● **Material for this exercise**:
:::::

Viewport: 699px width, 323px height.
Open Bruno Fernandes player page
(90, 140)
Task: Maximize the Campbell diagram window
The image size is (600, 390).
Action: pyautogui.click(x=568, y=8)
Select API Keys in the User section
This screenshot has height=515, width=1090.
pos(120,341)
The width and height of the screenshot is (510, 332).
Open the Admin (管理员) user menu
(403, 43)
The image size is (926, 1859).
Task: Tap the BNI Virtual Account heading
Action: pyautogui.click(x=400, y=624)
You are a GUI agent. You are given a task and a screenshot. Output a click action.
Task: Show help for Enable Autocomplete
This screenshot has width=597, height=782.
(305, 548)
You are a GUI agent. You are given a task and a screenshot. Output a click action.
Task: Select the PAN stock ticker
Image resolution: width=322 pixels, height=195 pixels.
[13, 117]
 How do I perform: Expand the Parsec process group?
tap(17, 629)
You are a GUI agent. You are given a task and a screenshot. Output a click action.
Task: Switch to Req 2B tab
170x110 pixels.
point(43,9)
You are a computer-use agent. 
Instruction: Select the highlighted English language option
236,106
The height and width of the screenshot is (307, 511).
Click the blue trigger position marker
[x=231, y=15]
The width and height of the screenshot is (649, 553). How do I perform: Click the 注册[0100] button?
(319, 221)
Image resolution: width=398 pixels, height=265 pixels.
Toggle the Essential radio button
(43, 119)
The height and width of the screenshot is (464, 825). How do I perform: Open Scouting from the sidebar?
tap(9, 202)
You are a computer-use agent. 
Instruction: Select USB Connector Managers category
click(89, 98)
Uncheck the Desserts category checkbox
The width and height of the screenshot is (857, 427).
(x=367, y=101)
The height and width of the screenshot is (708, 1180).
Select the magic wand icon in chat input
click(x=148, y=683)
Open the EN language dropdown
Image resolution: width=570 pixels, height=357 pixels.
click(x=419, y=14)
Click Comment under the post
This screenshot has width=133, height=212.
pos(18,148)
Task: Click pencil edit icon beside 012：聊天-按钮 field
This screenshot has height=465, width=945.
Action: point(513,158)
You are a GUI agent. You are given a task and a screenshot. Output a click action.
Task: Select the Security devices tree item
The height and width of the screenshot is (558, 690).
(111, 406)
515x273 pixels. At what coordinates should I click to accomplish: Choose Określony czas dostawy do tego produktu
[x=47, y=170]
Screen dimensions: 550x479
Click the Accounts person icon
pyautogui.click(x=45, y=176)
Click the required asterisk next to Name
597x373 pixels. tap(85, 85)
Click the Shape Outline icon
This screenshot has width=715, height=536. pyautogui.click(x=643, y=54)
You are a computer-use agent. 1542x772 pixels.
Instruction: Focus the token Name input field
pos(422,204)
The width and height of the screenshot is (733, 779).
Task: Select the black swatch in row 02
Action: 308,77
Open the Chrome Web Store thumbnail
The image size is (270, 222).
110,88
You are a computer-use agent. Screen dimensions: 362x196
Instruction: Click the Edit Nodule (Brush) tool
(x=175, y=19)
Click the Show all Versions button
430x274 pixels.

:::::

● **What is expected**: From first line to last, transcribe the material exactly.

● **Problem solution**:
Viewport: 699px width, 323px height.
Open Bruno Fernandes player page
(90, 140)
Task: Maximize the Campbell diagram window
The image size is (600, 390).
Action: pyautogui.click(x=568, y=8)
Select API Keys in the User section
This screenshot has height=515, width=1090.
pos(120,341)
The width and height of the screenshot is (510, 332).
Open the Admin (管理员) user menu
(403, 43)
The image size is (926, 1859).
Task: Tap the BNI Virtual Account heading
Action: pyautogui.click(x=400, y=624)
You are a GUI agent. You are given a task and a screenshot. Output a click action.
Task: Show help for Enable Autocomplete
This screenshot has width=597, height=782.
(305, 548)
You are a GUI agent. You are given a task and a screenshot. Output a click action.
Task: Select the PAN stock ticker
Image resolution: width=322 pixels, height=195 pixels.
[13, 117]
 How do I perform: Expand the Parsec process group?
tap(17, 629)
You are a GUI agent. You are given a task and a screenshot. Output a click action.
Task: Switch to Req 2B tab
170x110 pixels.
point(43,9)
You are a computer-use agent. 
Instruction: Select the highlighted English language option
236,106
The height and width of the screenshot is (307, 511).
Click the blue trigger position marker
[x=231, y=15]
The width and height of the screenshot is (649, 553). How do I perform: Click the 注册[0100] button?
(319, 221)
Image resolution: width=398 pixels, height=265 pixels.
Toggle the Essential radio button
(43, 119)
The height and width of the screenshot is (464, 825). How do I perform: Open Scouting from the sidebar?
tap(9, 202)
You are a computer-use agent. 
Instruction: Select USB Connector Managers category
click(89, 98)
Uncheck the Desserts category checkbox
The width and height of the screenshot is (857, 427).
(x=367, y=101)
The height and width of the screenshot is (708, 1180).
Select the magic wand icon in chat input
click(x=148, y=683)
Open the EN language dropdown
Image resolution: width=570 pixels, height=357 pixels.
click(x=419, y=14)
Click Comment under the post
This screenshot has width=133, height=212.
pos(18,148)
Task: Click pencil edit icon beside 012：聊天-按钮 field
This screenshot has height=465, width=945.
Action: point(513,158)
You are a GUI agent. You are given a task and a screenshot. Output a click action.
Task: Select the Security devices tree item
The height and width of the screenshot is (558, 690).
(111, 406)
515x273 pixels. At what coordinates should I click to accomplish: Choose Określony czas dostawy do tego produktu
[x=47, y=170]
Screen dimensions: 550x479
Click the Accounts person icon
pyautogui.click(x=45, y=176)
Click the required asterisk next to Name
597x373 pixels. tap(85, 85)
Click the Shape Outline icon
This screenshot has width=715, height=536. pyautogui.click(x=643, y=54)
You are a computer-use agent. 1542x772 pixels.
Instruction: Focus the token Name input field
pos(422,204)
The width and height of the screenshot is (733, 779).
Task: Select the black swatch in row 02
Action: 308,77
Open the Chrome Web Store thumbnail
The image size is (270, 222).
110,88
You are a computer-use agent. Screen dimensions: 362x196
Instruction: Click the Edit Nodule (Brush) tool
(x=175, y=19)
Click the Show all Versions button
430x274 pixels.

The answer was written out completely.